#### YOUR INSTRUCTIONS:
Please retype the records below exactly, from the first line down to and including the line with "662x372 pixels.".

━━━━━━━━━━━━━━━━━━━━━━━━━━━━━━

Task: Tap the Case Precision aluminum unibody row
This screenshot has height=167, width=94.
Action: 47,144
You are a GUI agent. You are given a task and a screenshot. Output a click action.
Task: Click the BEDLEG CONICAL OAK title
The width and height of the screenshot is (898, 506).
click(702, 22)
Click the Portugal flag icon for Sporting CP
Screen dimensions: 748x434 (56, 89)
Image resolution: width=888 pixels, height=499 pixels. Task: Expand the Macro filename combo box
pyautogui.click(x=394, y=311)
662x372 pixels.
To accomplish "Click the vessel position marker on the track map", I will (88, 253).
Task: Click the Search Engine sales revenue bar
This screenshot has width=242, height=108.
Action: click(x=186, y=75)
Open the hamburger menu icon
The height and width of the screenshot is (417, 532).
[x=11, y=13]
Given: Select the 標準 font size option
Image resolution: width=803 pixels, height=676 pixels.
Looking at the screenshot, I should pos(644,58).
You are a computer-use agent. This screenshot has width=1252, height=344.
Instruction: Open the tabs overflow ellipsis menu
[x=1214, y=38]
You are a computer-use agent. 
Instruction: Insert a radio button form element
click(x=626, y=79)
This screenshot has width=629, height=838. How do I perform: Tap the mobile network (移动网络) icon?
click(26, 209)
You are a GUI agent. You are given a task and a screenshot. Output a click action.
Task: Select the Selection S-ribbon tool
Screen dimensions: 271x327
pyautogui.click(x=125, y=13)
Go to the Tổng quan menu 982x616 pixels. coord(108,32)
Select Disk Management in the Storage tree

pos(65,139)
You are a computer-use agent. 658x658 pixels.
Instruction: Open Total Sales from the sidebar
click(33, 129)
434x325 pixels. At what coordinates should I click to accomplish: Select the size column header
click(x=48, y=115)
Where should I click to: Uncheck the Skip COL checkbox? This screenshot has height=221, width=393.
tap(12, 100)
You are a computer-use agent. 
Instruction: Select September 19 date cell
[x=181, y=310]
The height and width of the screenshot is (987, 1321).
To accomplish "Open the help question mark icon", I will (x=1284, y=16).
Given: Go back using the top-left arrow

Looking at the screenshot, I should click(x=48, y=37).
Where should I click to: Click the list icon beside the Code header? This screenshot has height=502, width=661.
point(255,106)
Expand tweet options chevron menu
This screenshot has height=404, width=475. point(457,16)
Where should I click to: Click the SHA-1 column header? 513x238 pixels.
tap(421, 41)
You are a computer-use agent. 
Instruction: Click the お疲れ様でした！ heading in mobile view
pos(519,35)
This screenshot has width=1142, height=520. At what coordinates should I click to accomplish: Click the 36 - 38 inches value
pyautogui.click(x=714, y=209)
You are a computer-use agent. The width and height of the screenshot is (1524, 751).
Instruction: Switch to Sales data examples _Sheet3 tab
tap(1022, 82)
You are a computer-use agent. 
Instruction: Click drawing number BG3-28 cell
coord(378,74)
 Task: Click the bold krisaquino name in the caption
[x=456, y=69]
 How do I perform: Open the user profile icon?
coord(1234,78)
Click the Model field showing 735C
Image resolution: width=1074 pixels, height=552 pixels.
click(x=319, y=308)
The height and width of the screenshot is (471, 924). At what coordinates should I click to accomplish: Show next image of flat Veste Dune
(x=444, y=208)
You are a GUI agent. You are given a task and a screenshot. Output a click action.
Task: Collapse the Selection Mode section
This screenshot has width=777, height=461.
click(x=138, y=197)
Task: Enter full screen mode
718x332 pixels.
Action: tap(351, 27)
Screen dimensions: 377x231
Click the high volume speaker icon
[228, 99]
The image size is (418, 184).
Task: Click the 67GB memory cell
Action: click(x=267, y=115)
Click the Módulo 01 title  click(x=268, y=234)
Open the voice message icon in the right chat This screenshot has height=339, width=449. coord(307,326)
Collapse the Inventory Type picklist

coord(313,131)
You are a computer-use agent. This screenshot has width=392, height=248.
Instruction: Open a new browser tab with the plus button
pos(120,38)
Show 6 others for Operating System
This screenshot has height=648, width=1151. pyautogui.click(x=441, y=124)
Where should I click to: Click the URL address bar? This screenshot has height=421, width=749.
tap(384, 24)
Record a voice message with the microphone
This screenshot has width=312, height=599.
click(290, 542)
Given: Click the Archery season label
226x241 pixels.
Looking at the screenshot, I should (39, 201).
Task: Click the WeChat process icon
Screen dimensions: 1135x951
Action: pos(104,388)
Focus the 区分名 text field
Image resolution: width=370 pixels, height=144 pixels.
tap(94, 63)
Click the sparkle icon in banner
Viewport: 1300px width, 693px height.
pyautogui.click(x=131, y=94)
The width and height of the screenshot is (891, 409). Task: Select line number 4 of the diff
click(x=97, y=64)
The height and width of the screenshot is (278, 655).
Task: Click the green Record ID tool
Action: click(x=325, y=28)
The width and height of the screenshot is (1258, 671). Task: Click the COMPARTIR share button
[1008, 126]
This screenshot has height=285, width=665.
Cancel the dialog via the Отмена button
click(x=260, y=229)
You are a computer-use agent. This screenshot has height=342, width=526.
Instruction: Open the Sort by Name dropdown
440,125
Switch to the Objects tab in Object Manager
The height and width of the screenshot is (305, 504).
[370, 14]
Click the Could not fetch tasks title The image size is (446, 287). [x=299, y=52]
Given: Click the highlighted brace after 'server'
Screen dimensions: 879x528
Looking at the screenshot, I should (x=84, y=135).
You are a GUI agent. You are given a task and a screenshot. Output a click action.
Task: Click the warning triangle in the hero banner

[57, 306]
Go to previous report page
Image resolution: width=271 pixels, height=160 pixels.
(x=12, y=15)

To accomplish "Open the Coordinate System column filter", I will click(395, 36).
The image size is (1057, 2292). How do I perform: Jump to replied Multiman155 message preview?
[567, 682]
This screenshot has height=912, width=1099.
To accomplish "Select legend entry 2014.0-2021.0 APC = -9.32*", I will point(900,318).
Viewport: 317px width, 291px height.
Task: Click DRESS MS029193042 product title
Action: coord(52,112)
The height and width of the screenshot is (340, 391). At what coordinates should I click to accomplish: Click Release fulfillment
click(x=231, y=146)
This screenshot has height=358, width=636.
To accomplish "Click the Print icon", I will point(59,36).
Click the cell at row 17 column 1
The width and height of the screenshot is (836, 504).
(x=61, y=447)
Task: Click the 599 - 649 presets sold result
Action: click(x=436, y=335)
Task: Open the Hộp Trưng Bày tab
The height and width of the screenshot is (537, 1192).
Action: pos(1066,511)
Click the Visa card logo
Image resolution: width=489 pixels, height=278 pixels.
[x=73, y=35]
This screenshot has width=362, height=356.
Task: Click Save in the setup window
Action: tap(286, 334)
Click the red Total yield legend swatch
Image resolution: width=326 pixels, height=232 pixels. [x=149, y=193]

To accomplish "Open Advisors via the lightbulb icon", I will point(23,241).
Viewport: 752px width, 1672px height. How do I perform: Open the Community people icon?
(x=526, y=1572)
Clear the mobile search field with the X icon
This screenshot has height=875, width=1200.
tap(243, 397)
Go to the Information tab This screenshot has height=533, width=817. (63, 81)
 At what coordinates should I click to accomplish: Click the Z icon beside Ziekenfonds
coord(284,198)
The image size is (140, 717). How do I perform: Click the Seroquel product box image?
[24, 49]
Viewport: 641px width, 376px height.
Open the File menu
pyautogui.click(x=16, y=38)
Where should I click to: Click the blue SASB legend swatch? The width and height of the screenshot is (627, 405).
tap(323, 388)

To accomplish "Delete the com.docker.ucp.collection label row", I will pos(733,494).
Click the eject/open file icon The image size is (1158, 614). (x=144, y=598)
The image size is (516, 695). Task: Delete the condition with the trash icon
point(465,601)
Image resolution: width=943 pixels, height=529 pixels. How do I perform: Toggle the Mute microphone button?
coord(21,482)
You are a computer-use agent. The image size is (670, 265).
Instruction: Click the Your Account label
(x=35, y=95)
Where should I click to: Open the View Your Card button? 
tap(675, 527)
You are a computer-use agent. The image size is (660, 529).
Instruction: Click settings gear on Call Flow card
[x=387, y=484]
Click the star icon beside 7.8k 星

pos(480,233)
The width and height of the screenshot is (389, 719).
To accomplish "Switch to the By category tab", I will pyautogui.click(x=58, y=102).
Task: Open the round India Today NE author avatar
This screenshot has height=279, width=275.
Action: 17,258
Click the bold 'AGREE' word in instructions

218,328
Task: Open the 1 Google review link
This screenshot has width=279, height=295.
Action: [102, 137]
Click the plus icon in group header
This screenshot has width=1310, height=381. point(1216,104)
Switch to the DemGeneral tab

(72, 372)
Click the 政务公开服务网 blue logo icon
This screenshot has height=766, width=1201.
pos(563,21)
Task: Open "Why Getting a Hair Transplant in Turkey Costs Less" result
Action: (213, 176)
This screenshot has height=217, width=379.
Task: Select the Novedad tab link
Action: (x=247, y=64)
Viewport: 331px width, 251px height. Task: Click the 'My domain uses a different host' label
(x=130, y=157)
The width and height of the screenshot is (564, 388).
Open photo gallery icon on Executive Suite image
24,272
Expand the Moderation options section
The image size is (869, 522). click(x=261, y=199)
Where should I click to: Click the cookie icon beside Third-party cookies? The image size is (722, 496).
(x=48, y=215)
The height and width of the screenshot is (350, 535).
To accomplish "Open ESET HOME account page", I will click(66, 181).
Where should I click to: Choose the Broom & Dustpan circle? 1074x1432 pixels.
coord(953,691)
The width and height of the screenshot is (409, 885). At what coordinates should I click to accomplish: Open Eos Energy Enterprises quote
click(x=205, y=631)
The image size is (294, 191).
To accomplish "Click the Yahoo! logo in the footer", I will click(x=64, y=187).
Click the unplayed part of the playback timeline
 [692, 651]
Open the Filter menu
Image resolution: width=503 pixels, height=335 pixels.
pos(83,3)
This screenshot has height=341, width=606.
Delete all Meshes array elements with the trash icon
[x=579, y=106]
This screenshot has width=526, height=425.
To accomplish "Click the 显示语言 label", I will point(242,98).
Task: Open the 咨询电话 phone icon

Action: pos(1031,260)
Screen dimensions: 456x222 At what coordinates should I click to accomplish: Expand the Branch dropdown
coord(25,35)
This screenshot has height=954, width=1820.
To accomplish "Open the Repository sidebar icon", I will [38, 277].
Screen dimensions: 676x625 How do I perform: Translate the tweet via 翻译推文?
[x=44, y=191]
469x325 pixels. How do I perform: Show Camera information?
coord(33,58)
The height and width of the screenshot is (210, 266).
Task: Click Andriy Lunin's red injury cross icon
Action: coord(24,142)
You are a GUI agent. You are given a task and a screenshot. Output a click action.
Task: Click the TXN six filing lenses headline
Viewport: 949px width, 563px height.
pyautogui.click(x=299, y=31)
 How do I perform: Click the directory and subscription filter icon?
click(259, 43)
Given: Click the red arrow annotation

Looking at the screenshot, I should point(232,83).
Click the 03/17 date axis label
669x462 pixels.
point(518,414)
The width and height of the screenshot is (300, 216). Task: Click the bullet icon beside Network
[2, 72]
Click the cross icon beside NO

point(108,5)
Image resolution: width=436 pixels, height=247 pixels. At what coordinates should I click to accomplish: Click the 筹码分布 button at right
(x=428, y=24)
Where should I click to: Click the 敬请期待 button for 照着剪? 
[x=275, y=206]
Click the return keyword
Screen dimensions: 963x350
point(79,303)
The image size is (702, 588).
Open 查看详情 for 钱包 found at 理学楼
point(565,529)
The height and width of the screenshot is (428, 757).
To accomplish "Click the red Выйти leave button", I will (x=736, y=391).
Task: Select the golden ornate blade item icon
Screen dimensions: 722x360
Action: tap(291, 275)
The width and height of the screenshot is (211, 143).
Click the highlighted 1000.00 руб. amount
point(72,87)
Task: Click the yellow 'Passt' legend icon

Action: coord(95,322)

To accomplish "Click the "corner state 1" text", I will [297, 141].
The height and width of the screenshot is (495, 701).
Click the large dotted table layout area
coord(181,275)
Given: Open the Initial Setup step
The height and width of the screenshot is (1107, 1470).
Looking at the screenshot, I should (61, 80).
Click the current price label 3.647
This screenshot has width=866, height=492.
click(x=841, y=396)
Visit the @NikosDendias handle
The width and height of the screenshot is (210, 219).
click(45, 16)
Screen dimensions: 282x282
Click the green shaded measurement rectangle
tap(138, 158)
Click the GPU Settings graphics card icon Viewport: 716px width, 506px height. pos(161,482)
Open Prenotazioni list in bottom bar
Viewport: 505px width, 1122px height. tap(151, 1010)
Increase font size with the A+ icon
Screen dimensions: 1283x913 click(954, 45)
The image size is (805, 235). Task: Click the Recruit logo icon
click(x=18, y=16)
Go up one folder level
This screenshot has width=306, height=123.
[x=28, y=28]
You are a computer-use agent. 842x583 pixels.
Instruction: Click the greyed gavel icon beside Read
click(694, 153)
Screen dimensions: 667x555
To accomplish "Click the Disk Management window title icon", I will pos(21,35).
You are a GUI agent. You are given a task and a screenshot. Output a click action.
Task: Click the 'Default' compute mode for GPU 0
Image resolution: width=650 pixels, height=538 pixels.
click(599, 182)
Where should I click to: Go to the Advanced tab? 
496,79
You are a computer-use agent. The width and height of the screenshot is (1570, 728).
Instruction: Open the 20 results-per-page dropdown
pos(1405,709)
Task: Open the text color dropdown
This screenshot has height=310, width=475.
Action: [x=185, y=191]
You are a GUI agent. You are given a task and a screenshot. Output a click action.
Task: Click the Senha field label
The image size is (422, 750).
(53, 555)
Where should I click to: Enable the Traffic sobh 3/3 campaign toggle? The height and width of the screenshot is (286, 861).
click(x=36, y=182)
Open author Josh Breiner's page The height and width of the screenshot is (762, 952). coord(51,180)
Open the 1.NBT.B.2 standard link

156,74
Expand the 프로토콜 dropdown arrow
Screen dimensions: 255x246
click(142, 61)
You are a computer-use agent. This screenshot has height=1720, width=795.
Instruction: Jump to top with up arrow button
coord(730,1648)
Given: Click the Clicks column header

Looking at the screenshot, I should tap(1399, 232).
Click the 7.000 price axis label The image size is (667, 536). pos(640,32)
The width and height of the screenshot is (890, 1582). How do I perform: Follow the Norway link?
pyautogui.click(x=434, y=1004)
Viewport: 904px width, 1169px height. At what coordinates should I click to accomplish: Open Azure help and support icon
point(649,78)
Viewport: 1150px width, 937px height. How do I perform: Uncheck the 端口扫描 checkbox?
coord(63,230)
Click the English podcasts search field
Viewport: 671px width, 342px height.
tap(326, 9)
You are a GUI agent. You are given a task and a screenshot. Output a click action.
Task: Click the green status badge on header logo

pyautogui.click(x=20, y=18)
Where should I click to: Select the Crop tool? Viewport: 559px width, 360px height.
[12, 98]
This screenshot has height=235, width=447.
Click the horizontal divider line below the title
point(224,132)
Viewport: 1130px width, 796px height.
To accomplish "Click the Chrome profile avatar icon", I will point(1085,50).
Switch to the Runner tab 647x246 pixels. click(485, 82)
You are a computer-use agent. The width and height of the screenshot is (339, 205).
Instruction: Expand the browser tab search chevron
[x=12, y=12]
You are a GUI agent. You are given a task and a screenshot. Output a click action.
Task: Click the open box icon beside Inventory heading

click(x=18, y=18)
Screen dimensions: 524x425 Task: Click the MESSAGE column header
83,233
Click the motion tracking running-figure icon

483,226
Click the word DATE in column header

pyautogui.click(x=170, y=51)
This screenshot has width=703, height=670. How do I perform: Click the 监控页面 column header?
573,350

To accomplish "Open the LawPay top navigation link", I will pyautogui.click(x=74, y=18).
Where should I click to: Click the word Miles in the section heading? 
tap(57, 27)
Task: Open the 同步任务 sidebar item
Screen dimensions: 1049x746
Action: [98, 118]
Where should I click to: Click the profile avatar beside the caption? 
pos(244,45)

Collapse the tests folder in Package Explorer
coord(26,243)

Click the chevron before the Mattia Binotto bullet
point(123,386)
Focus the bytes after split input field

━━━━━━━━━━━━━━━━━━━━━━━━━━━━━━

#### EXPECTED ANSWER:
Task: Tap the Case Precision aluminum unibody row
This screenshot has height=167, width=94.
Action: 47,144
You are a GUI agent. You are given a task and a screenshot. Output a click action.
Task: Click the BEDLEG CONICAL OAK title
The width and height of the screenshot is (898, 506).
click(702, 22)
Click the Portugal flag icon for Sporting CP
Screen dimensions: 748x434 (56, 89)
Image resolution: width=888 pixels, height=499 pixels. Task: Expand the Macro filename combo box
pyautogui.click(x=394, y=311)
662x372 pixels.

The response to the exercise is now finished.